東邦大学医療センター大橋病院循環器内科の粟屋徹氏らは、新型コロナウイルス(SARS-CoV-2)のメッセンジャーRNA(mRNA)ワクチン接種後に見られる副反応の原因と予防策について、国内外の報告に基づき検討した結果をVaccines2022 ;10 :866)に発表した。副反応を引き起こす有力なメカニズムの1つがインターロイキン(IL)-6などの炎症性サイトカインの増加であり、激しい運動や飲酒、喫煙、日本では一般的な習慣であるお湯に浸かる浴槽入浴は炎症性サイトカイン放出を促進して副反応を悪化させる可能性があり、ワクチン接種後の数日間はこれらを避けるよう推奨している。
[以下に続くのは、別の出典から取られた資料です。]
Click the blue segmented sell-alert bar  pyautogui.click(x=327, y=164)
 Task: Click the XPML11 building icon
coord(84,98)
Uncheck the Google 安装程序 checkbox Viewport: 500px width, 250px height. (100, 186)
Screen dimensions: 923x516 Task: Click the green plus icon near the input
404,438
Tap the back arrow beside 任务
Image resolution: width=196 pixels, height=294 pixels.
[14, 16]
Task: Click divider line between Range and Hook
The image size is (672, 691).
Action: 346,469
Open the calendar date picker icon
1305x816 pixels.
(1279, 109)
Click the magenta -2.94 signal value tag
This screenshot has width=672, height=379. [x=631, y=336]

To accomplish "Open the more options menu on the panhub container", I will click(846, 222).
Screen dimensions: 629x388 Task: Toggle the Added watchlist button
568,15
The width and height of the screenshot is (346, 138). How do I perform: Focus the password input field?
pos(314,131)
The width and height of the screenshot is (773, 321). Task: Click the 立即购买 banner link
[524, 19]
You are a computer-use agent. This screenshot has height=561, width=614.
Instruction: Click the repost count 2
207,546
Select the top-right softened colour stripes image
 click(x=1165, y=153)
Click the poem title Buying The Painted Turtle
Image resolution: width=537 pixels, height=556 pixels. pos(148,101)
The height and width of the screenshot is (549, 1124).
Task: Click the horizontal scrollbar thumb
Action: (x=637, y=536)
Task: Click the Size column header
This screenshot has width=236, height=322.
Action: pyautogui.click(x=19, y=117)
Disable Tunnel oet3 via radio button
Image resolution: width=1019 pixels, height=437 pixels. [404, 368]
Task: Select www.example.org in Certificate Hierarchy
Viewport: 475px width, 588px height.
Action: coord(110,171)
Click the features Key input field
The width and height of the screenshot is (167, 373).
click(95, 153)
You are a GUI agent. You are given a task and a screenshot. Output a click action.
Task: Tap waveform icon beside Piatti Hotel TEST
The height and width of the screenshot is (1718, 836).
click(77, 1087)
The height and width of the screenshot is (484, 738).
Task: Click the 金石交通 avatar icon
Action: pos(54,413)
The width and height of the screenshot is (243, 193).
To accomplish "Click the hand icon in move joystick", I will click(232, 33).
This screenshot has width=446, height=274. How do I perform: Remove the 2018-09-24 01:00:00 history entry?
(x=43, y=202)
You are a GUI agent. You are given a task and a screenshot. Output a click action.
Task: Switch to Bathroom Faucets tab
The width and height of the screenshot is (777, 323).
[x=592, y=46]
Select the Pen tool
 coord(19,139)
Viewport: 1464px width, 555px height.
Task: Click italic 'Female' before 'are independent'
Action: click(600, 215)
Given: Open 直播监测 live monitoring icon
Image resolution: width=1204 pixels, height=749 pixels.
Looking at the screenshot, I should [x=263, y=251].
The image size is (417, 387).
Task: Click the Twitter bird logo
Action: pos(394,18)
特に入浴に関しては接種翌日に死亡例が多く、注意を促している。

最も有力な副反応の原因は、炎症性サイトカイン増加

 粟屋氏らは、ワクチン接種後の副反応を引き起こす可能性があるメカニズムとして、①炎症性サイトカインの増加、②自己免疫の関与、③好酸球増多、④アンジオテンシン変換酵素(ACE)2のダウンレギュレーションーを挙げ、現時点で報告されているワクチン関連疾患に関しても以下のようにまとめている()。

表. ワクチン関連疾患(各分野別疾患を五十音順に記載)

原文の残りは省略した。